After many years of bribes, rewards, and yelling at their four girls ages 4 through 18, they found something that worked. They found a theory from the University of Rochester psychology professors Edward Deci and Richard Ryan who suggested that for kids (and adults) to be motivated and happy they need three basic psychological needs to be satisfied: relatedness, competence, and autonomy.
The couple satisfied these three needs through calm and kind interactions that gave their kids control. These interactions included the parents teaching their kids to cook, letting their kids prepare school clothing, organize their own lunches, and learn to use cling wrap. When the children learned all of these things, they received a routine that consisted of a checklist and menu to make sure things got done.
This method works through four steps:
- The morning begins the night before. Kylie and Justin make sure they make their menus for the morning the night before. The parents make sure they have the food. Clothes are ironed, cleaned and ready for the morning.
- Create a morning checklist.

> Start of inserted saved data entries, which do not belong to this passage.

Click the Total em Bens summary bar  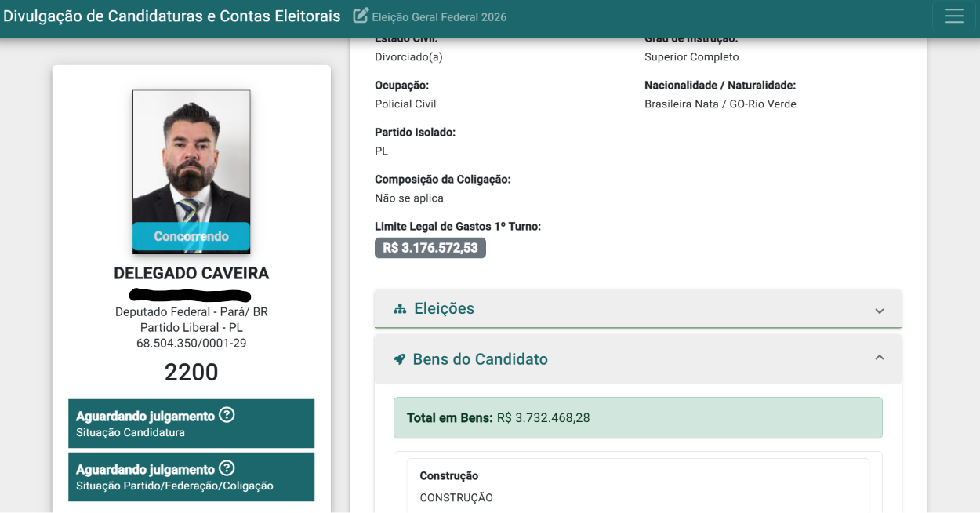point(638,418)
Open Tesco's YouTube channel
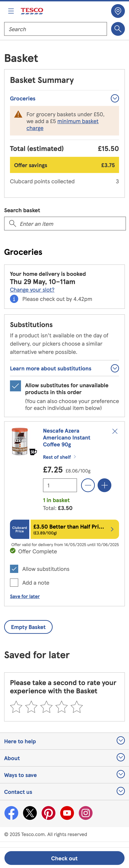The height and width of the screenshot is (868, 129). [67, 813]
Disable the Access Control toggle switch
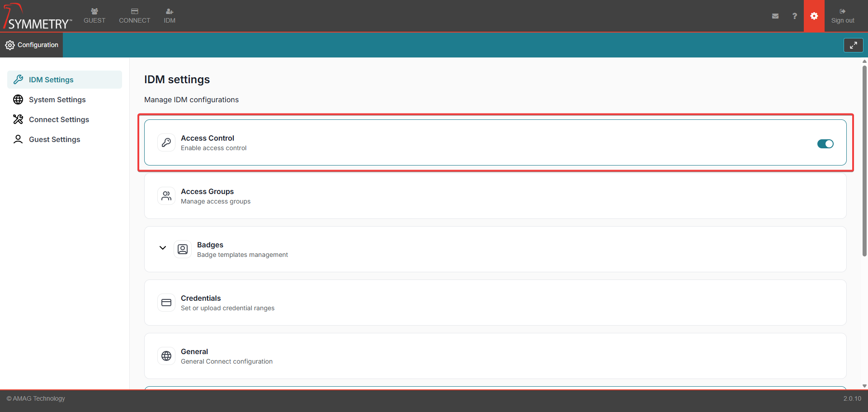This screenshot has width=868, height=412. click(825, 144)
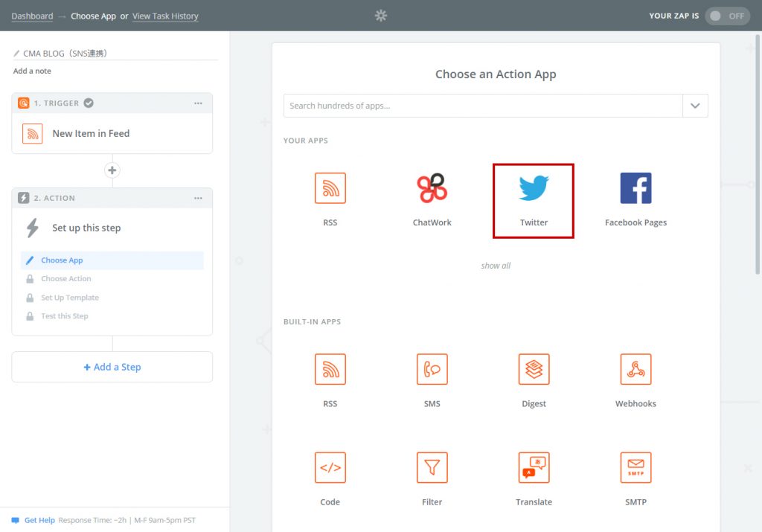Choose the Digest built-in app
This screenshot has height=532, width=762.
534,369
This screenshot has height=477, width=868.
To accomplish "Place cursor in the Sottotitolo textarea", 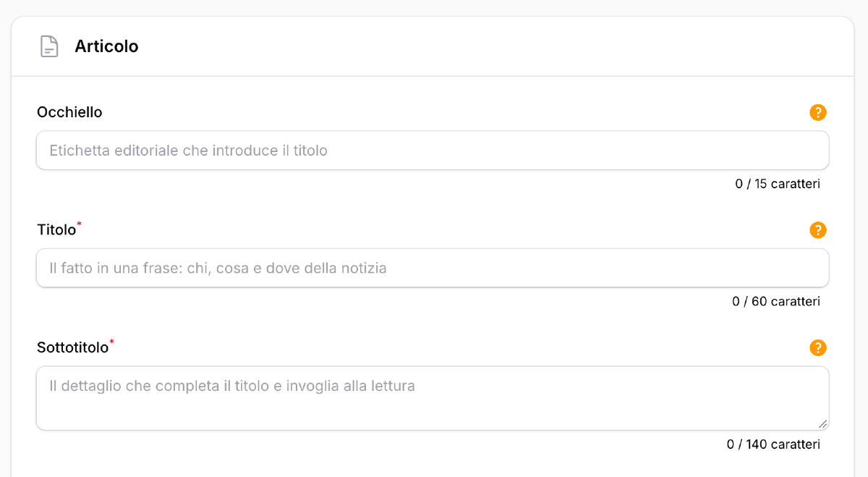I will click(433, 398).
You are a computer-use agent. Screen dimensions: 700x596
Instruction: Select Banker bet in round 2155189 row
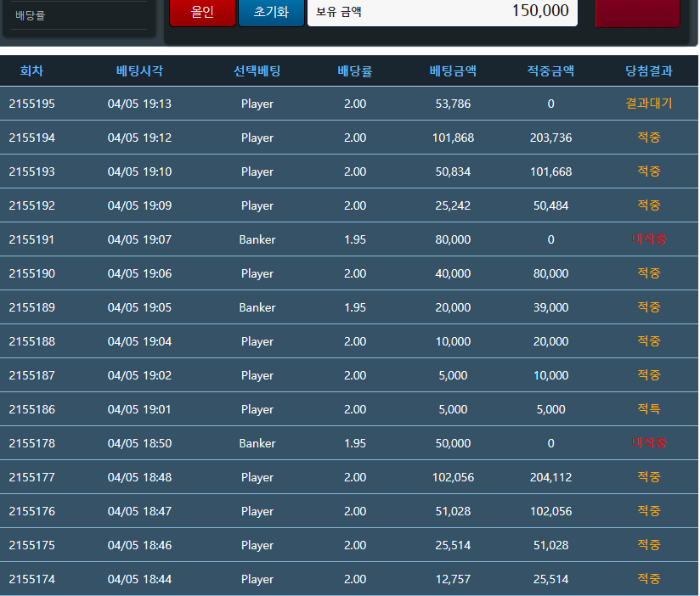click(x=257, y=307)
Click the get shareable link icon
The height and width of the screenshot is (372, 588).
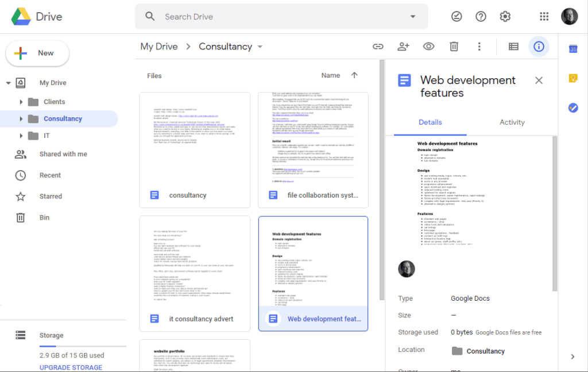378,47
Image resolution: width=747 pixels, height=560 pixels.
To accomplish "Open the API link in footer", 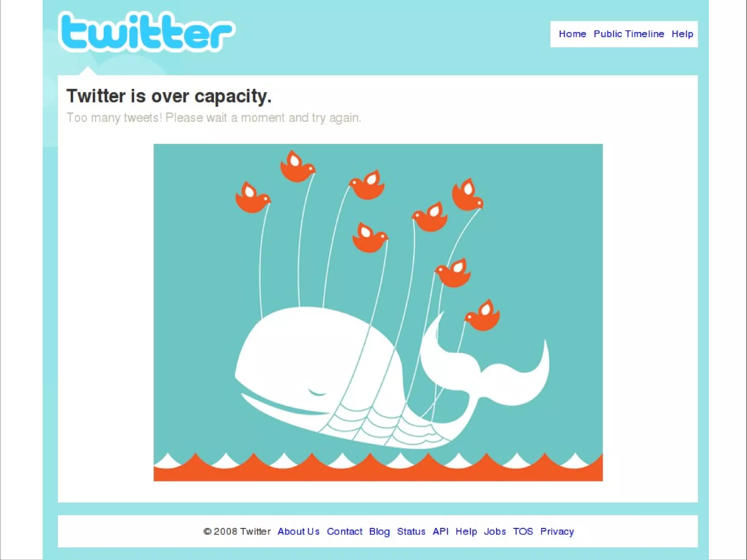I will 440,531.
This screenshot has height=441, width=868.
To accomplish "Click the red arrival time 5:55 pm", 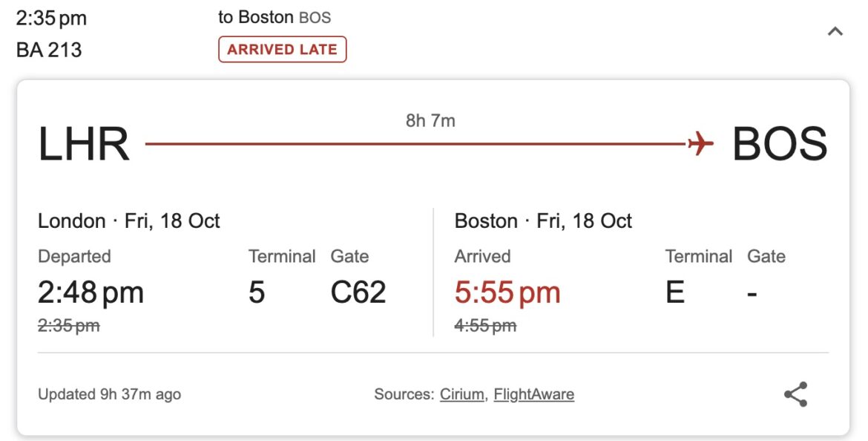I will (x=507, y=293).
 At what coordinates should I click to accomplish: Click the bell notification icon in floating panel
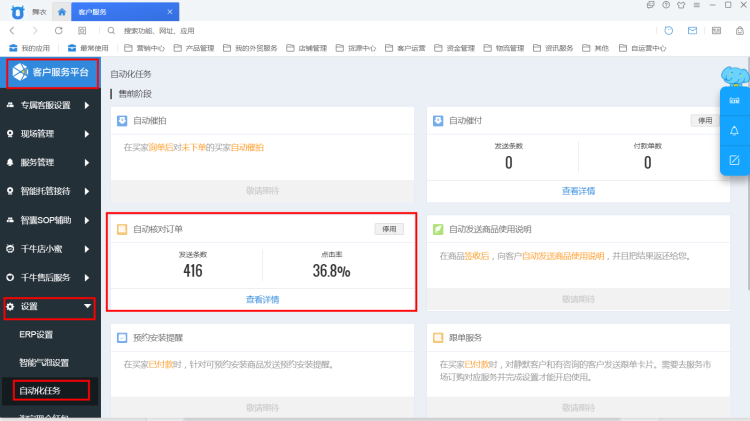[734, 130]
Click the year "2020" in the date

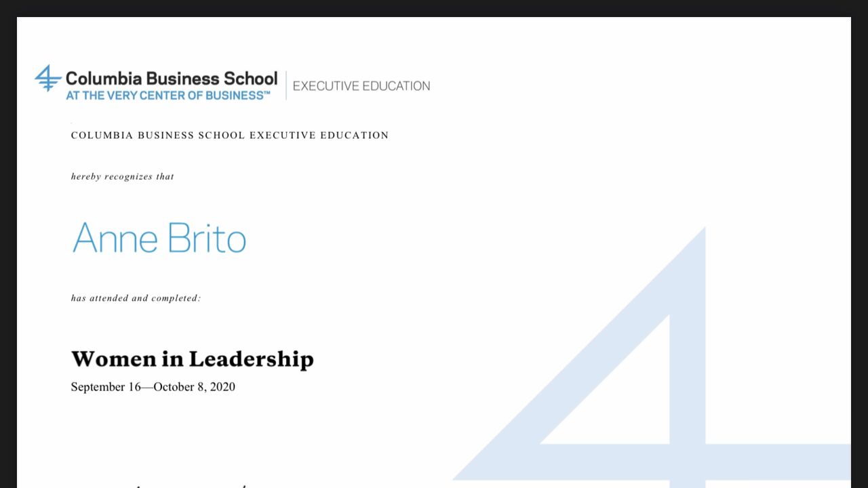222,387
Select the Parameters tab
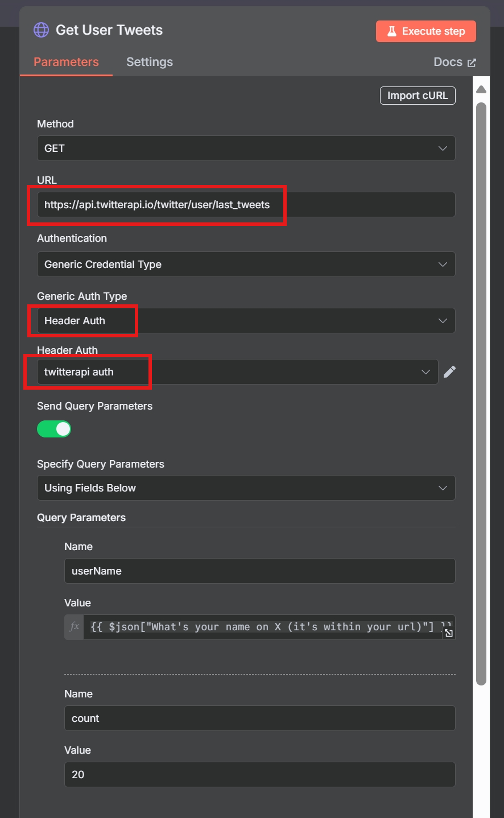 tap(66, 62)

A checklist would help to aid a child in their morning duties such as getting dressed, preparing food, etc. If your child can’t read use pictures but if they can read words.
- Wake up 10 minutes early. Talk to them about what they are planning to do that day or looking forward to doing. Then let them know that it is time for them to start their day and you are there to help if they need it.
- Do as little as possible. Watch as your kid gets ready. They already have all that they need.
When this method doesn’t work. Now and then there will be times where it doesn’t work due to a late night, a lack of preparation the night before, or not having the right foods. But once kids are in route they generally stick with it.